- **REQUIRED ACTION**: The answer must be an exact copy of the lines from the one containing "You are a computer-use agent." through the last line of the records, with the pictures left out.
━━ RECORDS FOR THIS TASK
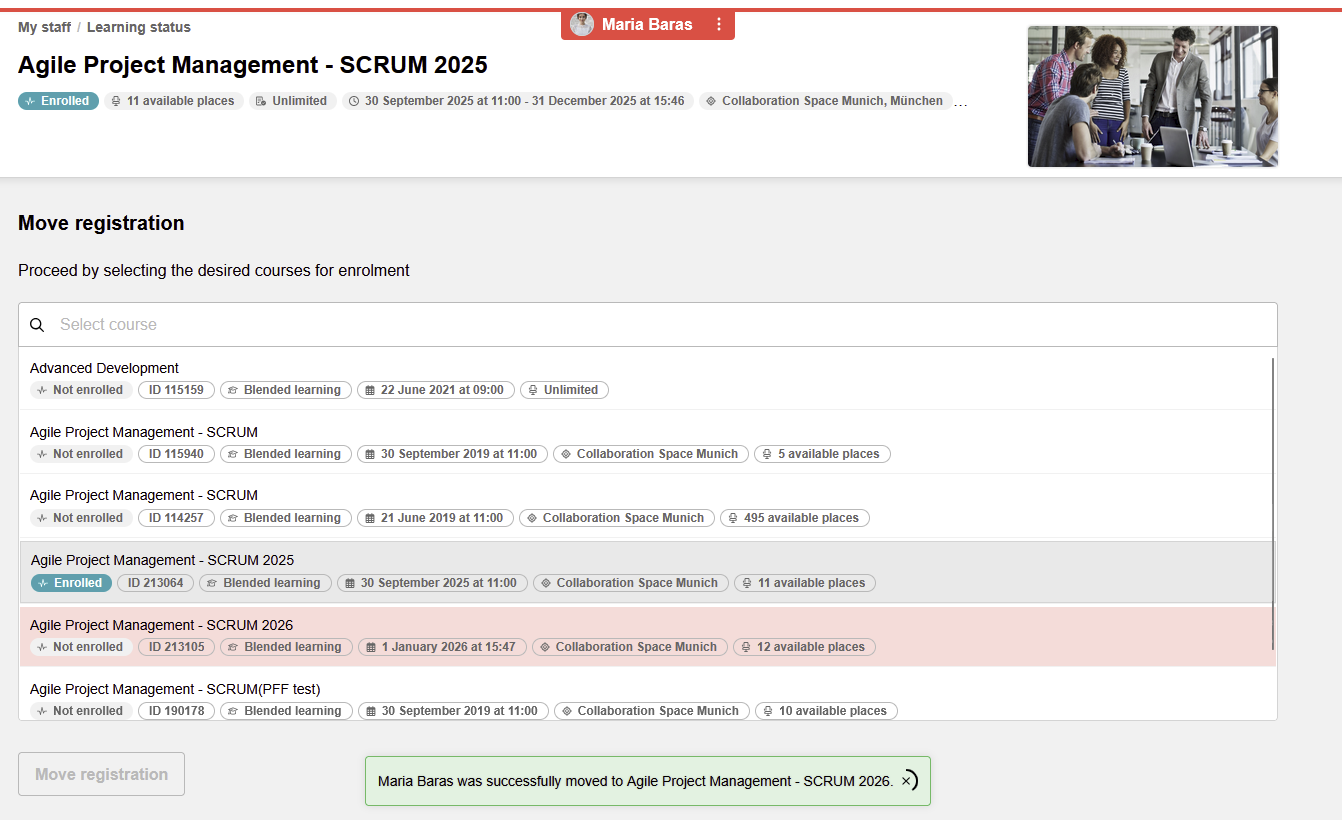Choose Agile Project Management - SCRUM ID 114257
The width and height of the screenshot is (1342, 820).
(x=144, y=495)
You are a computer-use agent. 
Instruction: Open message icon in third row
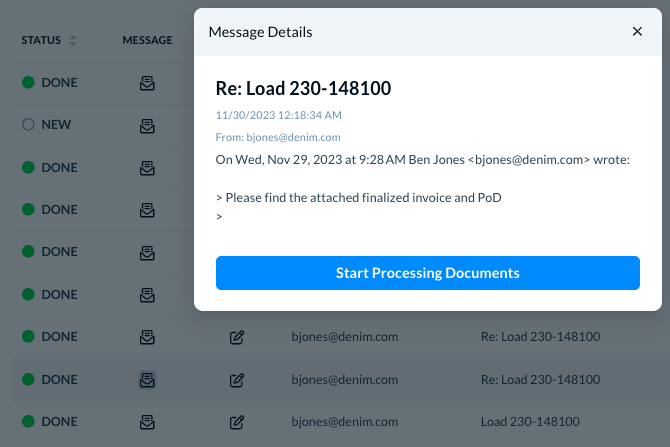click(147, 168)
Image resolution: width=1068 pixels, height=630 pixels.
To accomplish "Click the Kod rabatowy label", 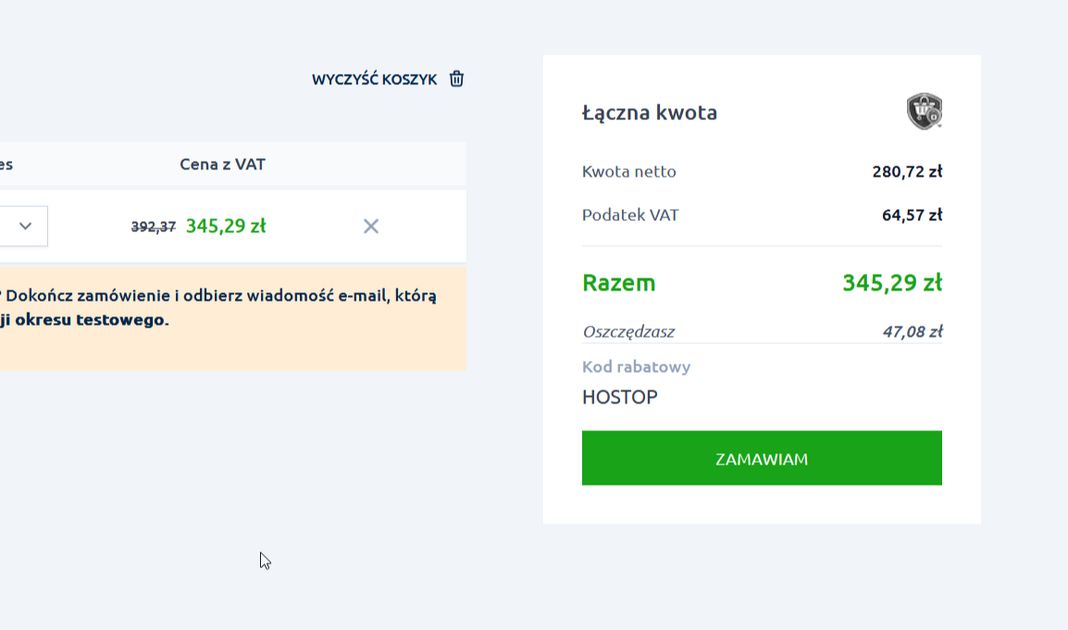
━━━━
- **RESULT OF THE EXERCISE**:
You are a computer-use agent. 
Instruction: Open message icon in third row
click(147, 168)
Image resolution: width=1068 pixels, height=630 pixels.
To accomplish "Click the Kod rabatowy label", 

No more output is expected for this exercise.